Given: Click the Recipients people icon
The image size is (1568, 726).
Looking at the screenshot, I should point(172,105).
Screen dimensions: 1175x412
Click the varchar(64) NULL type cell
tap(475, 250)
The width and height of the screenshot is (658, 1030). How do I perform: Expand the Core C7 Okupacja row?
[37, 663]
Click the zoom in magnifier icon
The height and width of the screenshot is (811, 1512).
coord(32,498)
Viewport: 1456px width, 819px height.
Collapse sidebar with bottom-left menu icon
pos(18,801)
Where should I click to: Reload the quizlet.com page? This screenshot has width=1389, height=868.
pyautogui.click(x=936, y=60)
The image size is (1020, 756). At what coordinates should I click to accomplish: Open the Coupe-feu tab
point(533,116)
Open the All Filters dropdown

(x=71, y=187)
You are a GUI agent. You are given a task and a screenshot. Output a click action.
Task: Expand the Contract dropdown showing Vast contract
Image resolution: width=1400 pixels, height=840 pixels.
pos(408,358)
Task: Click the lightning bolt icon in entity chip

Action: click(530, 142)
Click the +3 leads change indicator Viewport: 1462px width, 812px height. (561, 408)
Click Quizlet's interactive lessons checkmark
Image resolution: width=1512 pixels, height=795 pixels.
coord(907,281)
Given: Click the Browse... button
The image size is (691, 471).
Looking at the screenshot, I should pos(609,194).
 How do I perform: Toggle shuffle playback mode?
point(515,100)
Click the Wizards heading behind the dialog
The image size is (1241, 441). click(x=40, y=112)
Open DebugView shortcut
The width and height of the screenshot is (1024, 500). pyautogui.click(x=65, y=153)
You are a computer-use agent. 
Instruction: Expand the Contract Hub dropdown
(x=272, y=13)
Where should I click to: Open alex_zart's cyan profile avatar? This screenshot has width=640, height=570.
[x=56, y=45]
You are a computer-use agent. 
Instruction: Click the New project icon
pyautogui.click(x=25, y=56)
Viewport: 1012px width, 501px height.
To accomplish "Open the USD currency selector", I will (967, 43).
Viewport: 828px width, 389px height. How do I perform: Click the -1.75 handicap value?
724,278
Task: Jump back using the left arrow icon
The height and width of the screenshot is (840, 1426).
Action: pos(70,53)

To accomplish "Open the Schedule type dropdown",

━━━━━━━━━━━━━━━━

▸ What to do
Quote all of the data above word for word, keeping every line as it appears.

▸ Response for this exercise
Given: Click the Recipients people icon
The image size is (1568, 726).
Looking at the screenshot, I should point(172,105).
Screen dimensions: 1175x412
Click the varchar(64) NULL type cell
tap(475, 250)
The width and height of the screenshot is (658, 1030). How do I perform: Expand the Core C7 Okupacja row?
[37, 663]
Click the zoom in magnifier icon
The height and width of the screenshot is (811, 1512).
coord(32,498)
Viewport: 1456px width, 819px height.
Collapse sidebar with bottom-left menu icon
pos(18,801)
Where should I click to: Reload the quizlet.com page? This screenshot has width=1389, height=868.
pyautogui.click(x=936, y=60)
The image size is (1020, 756). At what coordinates should I click to accomplish: Open the Coupe-feu tab
point(533,116)
Open the All Filters dropdown

(x=71, y=187)
You are a GUI agent. You are given a task and a screenshot. Output a click action.
Task: Expand the Contract dropdown showing Vast contract
Image resolution: width=1400 pixels, height=840 pixels.
pos(408,358)
Task: Click the lightning bolt icon in entity chip

Action: click(530, 142)
Click the +3 leads change indicator Viewport: 1462px width, 812px height. (561, 408)
Click Quizlet's interactive lessons checkmark
Image resolution: width=1512 pixels, height=795 pixels.
coord(907,281)
Given: Click the Browse... button
The image size is (691, 471).
Looking at the screenshot, I should pos(609,194).
 How do I perform: Toggle shuffle playback mode?
point(515,100)
Click the Wizards heading behind the dialog
The image size is (1241, 441). click(x=40, y=112)
Open DebugView shortcut
The width and height of the screenshot is (1024, 500). pyautogui.click(x=65, y=153)
You are a computer-use agent. 
Instruction: Expand the Contract Hub dropdown
(x=272, y=13)
Where should I click to: Open alex_zart's cyan profile avatar? This screenshot has width=640, height=570.
[x=56, y=45]
You are a computer-use agent. 
Instruction: Click the New project icon
pyautogui.click(x=25, y=56)
Viewport: 1012px width, 501px height.
To accomplish "Open the USD currency selector", I will (967, 43).
Viewport: 828px width, 389px height. How do I perform: Click the -1.75 handicap value?
724,278
Task: Jump back using the left arrow icon
The height and width of the screenshot is (840, 1426).
Action: pos(70,53)

To accomplish "Open the Schedule type dropdown",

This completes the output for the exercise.